The Nobel Prize in Literature was awarded to Annie Ernaux "for the courage and clinical insight with which she reveals the roots, departures and collective limitations of personal memory".
Annie Ernauz, who writes novels about everyday life in France, is one of France's most popular writers. She is the first French writer to win the Nobel since Patrick Modiano in 2014 and the 16th French woman to win the Nobel to date.
Anders Olsson, the chairman of the Nobel committee, said that in her work, "Ernaux repeatedly and from different perspectives examines a life marked by strong inequalities related to gender, language and class".
Annie Ernaux was born in 1940 and grew up in the small town of Yvetot in Normandy. Olsson said her "road to authorship was long and arduous."
A Man's Place and A Woman's Story, which were first published in 1988 in French, have become contemporary classics in France.
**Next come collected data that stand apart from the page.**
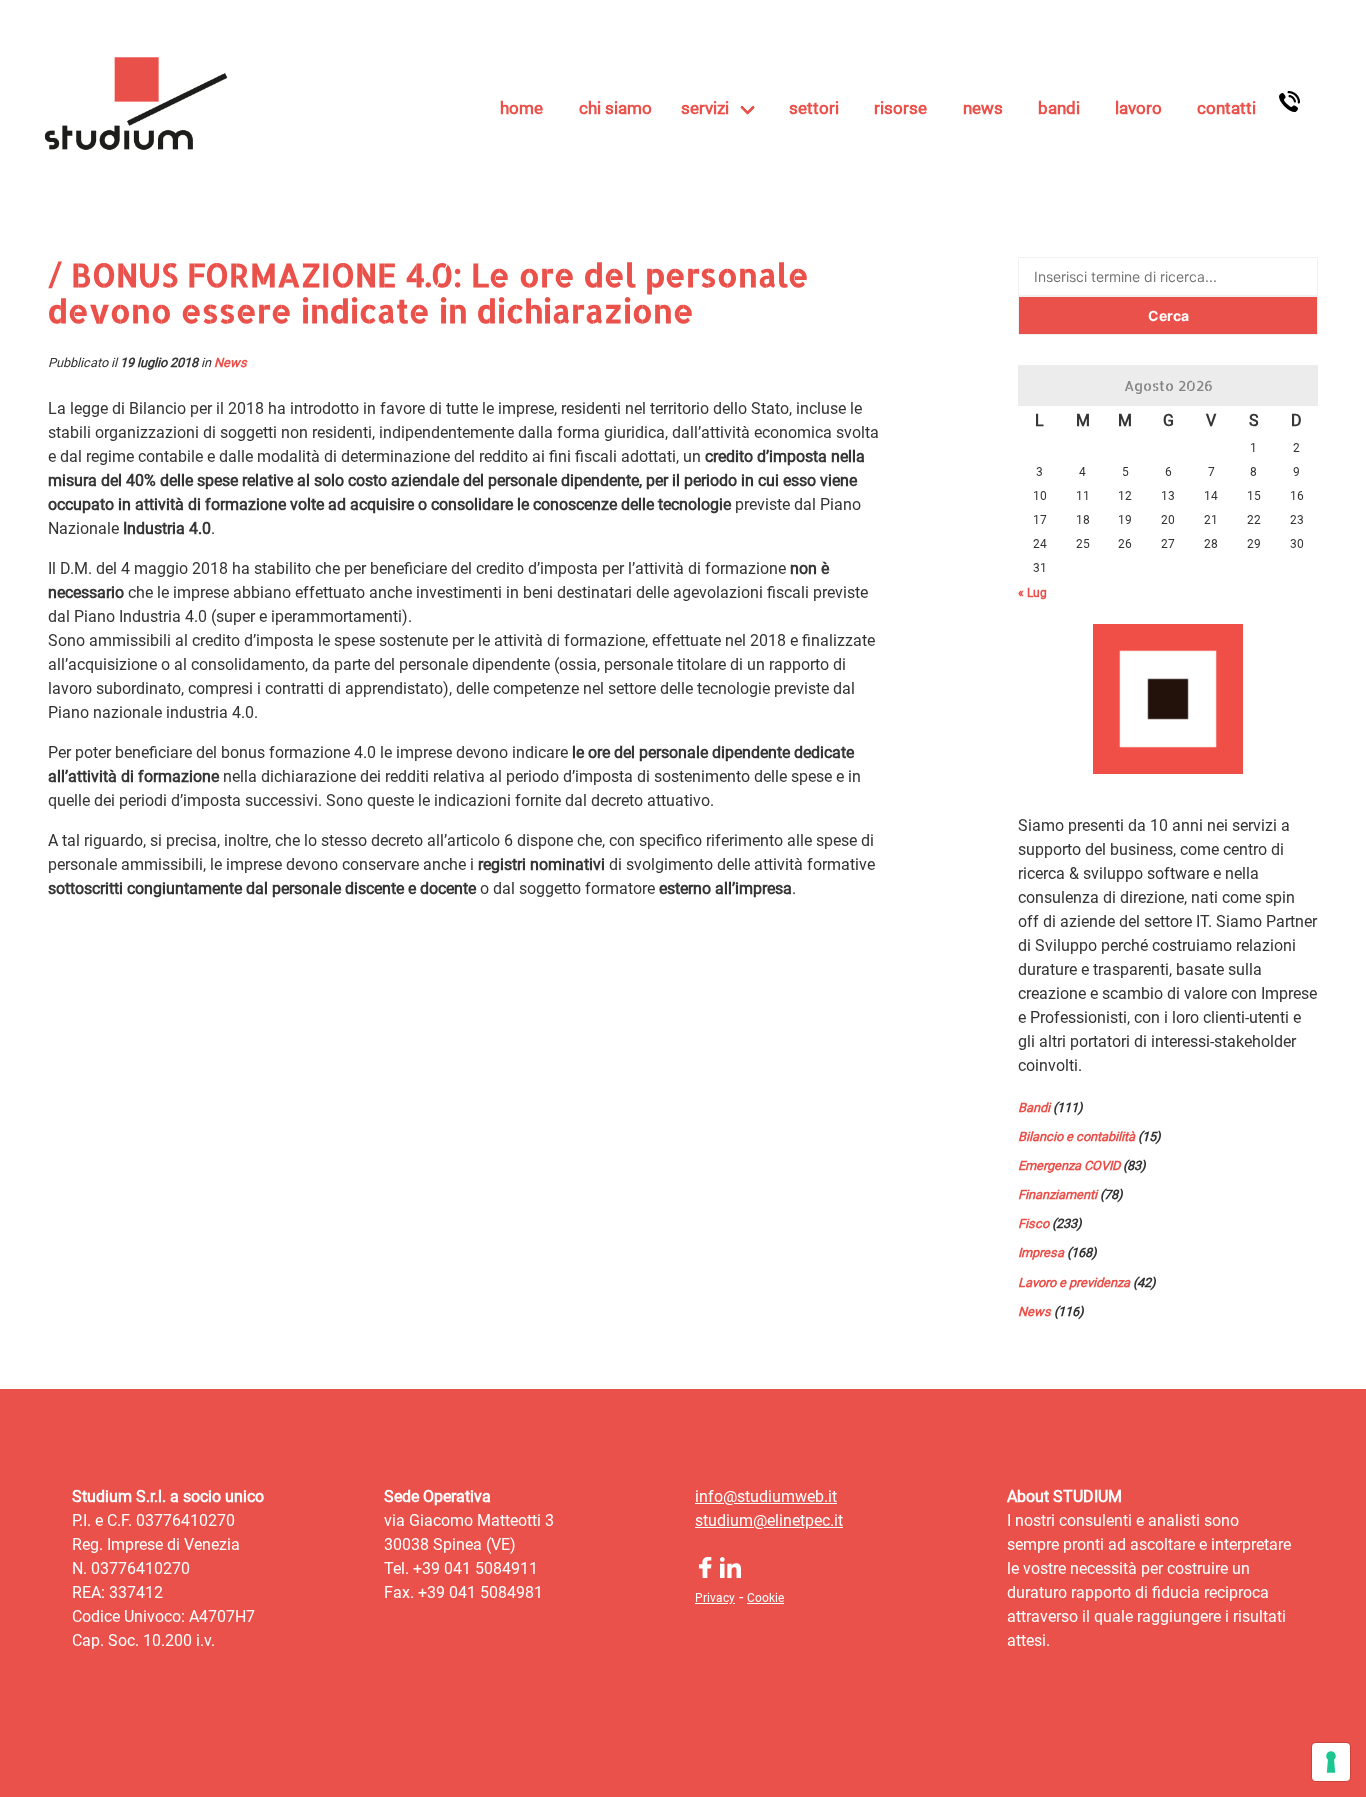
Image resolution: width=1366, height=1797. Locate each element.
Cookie (765, 1598)
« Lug (1032, 593)
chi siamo (615, 108)
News (230, 362)
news (983, 108)
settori (814, 108)
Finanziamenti (1057, 1194)
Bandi (1034, 1107)
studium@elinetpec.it (769, 1520)
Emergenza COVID (1069, 1165)
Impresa (1041, 1252)
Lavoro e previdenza (1074, 1282)
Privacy (715, 1598)
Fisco (1033, 1223)
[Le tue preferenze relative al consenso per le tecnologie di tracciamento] (1331, 1762)
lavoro (1138, 108)
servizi (705, 108)
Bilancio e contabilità (1076, 1136)
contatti (1226, 108)
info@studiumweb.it (766, 1496)
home (521, 108)
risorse (900, 108)
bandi (1059, 108)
Ernaux won the Renaudot Prize in France in 2008 for her autobiography The Years, which was shortlisted for the Man Booker International Prize in 2019 when it was translated into English by Alison L Strayer.
The Nobel Prize in literature is worth 10 million Swedish kroner (nearly 915,000 euros) and goes to the writer who is considered, according to Alfred Nobel's will, "the person who will have produced in the field of literature the most outstanding work in an ideal direction".